### What you have to do
Print the data that follows exactly.

Start of Given data

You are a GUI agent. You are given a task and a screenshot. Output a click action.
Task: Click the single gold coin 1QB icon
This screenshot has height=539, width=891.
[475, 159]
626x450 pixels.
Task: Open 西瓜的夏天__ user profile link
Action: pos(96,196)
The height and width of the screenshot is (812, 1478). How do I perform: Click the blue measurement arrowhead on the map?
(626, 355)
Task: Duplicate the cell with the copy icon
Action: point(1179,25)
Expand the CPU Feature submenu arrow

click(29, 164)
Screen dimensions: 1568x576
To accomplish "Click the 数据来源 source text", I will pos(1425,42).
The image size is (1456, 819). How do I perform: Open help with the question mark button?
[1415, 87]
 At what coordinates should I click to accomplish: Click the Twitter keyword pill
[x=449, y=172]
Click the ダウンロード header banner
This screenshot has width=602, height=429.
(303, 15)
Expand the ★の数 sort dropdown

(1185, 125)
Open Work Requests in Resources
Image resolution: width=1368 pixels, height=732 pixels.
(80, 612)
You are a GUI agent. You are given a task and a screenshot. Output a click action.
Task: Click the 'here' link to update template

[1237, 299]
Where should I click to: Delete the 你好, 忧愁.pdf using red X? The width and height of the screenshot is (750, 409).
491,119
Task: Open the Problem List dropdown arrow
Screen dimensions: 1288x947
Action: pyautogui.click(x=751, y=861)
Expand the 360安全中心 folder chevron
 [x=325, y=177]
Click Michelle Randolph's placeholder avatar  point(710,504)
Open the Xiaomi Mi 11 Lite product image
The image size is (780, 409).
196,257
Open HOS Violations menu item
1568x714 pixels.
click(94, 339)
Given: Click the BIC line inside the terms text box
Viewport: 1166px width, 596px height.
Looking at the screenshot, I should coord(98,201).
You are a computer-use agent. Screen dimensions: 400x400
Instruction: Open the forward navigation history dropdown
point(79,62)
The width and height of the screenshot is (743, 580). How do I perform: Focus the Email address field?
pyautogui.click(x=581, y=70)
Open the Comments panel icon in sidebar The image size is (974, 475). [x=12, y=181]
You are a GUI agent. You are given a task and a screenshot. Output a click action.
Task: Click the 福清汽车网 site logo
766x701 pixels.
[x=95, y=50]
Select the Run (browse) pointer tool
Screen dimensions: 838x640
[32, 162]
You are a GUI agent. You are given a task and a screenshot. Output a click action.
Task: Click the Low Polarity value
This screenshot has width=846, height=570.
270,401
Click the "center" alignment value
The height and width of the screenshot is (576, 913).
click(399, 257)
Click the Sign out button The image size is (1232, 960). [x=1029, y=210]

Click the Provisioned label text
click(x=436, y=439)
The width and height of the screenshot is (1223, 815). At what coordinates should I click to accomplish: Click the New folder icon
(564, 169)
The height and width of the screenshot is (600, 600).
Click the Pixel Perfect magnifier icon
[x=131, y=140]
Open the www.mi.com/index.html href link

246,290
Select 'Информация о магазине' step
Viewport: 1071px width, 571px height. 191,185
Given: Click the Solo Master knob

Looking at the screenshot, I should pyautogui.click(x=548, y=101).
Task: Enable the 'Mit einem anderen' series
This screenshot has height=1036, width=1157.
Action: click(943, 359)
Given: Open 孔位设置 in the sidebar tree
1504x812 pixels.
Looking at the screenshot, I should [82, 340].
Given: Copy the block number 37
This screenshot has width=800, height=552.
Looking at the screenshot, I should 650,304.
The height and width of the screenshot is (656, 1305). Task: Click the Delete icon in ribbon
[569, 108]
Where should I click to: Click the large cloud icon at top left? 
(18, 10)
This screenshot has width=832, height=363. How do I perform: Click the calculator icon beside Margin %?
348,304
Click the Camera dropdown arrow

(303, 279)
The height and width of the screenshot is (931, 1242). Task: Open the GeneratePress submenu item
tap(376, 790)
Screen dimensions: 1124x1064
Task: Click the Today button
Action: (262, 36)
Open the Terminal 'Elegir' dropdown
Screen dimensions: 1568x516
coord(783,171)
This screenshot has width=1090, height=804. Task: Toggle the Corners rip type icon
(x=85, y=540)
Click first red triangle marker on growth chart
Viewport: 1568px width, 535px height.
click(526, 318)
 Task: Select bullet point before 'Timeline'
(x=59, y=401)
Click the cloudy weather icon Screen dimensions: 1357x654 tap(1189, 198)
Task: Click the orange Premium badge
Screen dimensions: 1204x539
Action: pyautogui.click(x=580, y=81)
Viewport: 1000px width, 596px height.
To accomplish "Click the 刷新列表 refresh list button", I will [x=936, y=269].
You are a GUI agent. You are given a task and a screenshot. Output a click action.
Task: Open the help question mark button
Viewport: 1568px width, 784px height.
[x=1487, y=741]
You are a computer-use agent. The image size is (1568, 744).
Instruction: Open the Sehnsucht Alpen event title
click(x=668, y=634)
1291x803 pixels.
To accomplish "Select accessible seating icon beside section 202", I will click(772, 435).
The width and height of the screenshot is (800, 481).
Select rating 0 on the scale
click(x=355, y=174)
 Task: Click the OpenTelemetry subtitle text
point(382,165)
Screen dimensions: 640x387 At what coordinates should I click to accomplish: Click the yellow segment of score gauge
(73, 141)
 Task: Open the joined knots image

End of Given data

### Answer for this exercise
You are a GUI agent. You are given a task and a screenshot. Output a click action.
Task: Click the single gold coin 1QB icon
This screenshot has height=539, width=891.
[475, 159]
626x450 pixels.
Task: Open 西瓜的夏天__ user profile link
Action: pos(96,196)
The height and width of the screenshot is (812, 1478). How do I perform: Click the blue measurement arrowhead on the map?
(626, 355)
Task: Duplicate the cell with the copy icon
Action: point(1179,25)
Expand the CPU Feature submenu arrow

click(29, 164)
Screen dimensions: 1568x576
To accomplish "Click the 数据来源 source text", I will pos(1425,42).
The image size is (1456, 819). How do I perform: Open help with the question mark button?
[1415, 87]
 At what coordinates should I click to accomplish: Click the Twitter keyword pill
[x=449, y=172]
Click the ダウンロード header banner
This screenshot has width=602, height=429.
(303, 15)
Expand the ★の数 sort dropdown

(1185, 125)
Open Work Requests in Resources
Image resolution: width=1368 pixels, height=732 pixels.
(80, 612)
You are a GUI agent. You are given a task and a screenshot. Output a click action.
Task: Click the 'here' link to update template

[1237, 299]
Where should I click to: Delete the 你好, 忧愁.pdf using red X? The width and height of the screenshot is (750, 409).
491,119
Task: Open the Problem List dropdown arrow
Screen dimensions: 1288x947
Action: pyautogui.click(x=751, y=861)
Expand the 360安全中心 folder chevron
 [x=325, y=177]
Click Michelle Randolph's placeholder avatar  point(710,504)
Open the Xiaomi Mi 11 Lite product image
The image size is (780, 409).
196,257
Open HOS Violations menu item
1568x714 pixels.
click(94, 339)
Given: Click the BIC line inside the terms text box
Viewport: 1166px width, 596px height.
Looking at the screenshot, I should coord(98,201).
You are a computer-use agent. Screen dimensions: 400x400
Instruction: Open the forward navigation history dropdown
point(79,62)
The width and height of the screenshot is (743, 580). How do I perform: Focus the Email address field?
pyautogui.click(x=581, y=70)
Open the Comments panel icon in sidebar The image size is (974, 475). [x=12, y=181]
You are a GUI agent. You are given a task and a screenshot. Output a click action.
Task: Click the 福清汽车网 site logo
766x701 pixels.
[x=95, y=50]
Select the Run (browse) pointer tool
Screen dimensions: 838x640
[32, 162]
You are a GUI agent. You are given a task and a screenshot. Output a click action.
Task: Click the Low Polarity value
This screenshot has width=846, height=570.
270,401
Click the "center" alignment value
The height and width of the screenshot is (576, 913).
click(399, 257)
Click the Sign out button The image size is (1232, 960). [x=1029, y=210]

Click the Provisioned label text
click(x=436, y=439)
The width and height of the screenshot is (1223, 815). At what coordinates should I click to accomplish: Click the New folder icon
(564, 169)
The height and width of the screenshot is (600, 600).
Click the Pixel Perfect magnifier icon
[x=131, y=140]
Open the www.mi.com/index.html href link

246,290
Select 'Информация о магазине' step
Viewport: 1071px width, 571px height. 191,185
Given: Click the Solo Master knob

Looking at the screenshot, I should pyautogui.click(x=548, y=101).
Task: Enable the 'Mit einem anderen' series
This screenshot has height=1036, width=1157.
Action: click(943, 359)
Given: Open 孔位设置 in the sidebar tree
1504x812 pixels.
Looking at the screenshot, I should [82, 340].
Given: Copy the block number 37
This screenshot has width=800, height=552.
Looking at the screenshot, I should 650,304.
The height and width of the screenshot is (656, 1305). Task: Click the Delete icon in ribbon
[569, 108]
Where should I click to: Click the large cloud icon at top left? 
(18, 10)
This screenshot has width=832, height=363. How do I perform: Click the calculator icon beside Margin %?
348,304
Click the Camera dropdown arrow

(303, 279)
The height and width of the screenshot is (931, 1242). Task: Open the GeneratePress submenu item
tap(376, 790)
Screen dimensions: 1124x1064
Task: Click the Today button
Action: (262, 36)
Open the Terminal 'Elegir' dropdown
Screen dimensions: 1568x516
coord(783,171)
This screenshot has width=1090, height=804. Task: Toggle the Corners rip type icon
(x=85, y=540)
Click first red triangle marker on growth chart
Viewport: 1568px width, 535px height.
click(526, 318)
 Task: Select bullet point before 'Timeline'
(x=59, y=401)
Click the cloudy weather icon Screen dimensions: 1357x654 tap(1189, 198)
Task: Click the orange Premium badge
Screen dimensions: 1204x539
Action: pyautogui.click(x=580, y=81)
Viewport: 1000px width, 596px height.
To accomplish "Click the 刷新列表 refresh list button", I will [x=936, y=269].
You are a GUI agent. You are given a task and a screenshot. Output a click action.
Task: Open the help question mark button
Viewport: 1568px width, 784px height.
[x=1487, y=741]
You are a computer-use agent. The image size is (1568, 744).
Instruction: Open the Sehnsucht Alpen event title
click(x=668, y=634)
1291x803 pixels.
To accomplish "Select accessible seating icon beside section 202", I will click(772, 435).
The width and height of the screenshot is (800, 481).
Select rating 0 on the scale
click(x=355, y=174)
 Task: Click the OpenTelemetry subtitle text
point(382,165)
Screen dimensions: 640x387 At what coordinates should I click to accomplish: Click the yellow segment of score gauge
(73, 141)
 Task: Open the joined knots image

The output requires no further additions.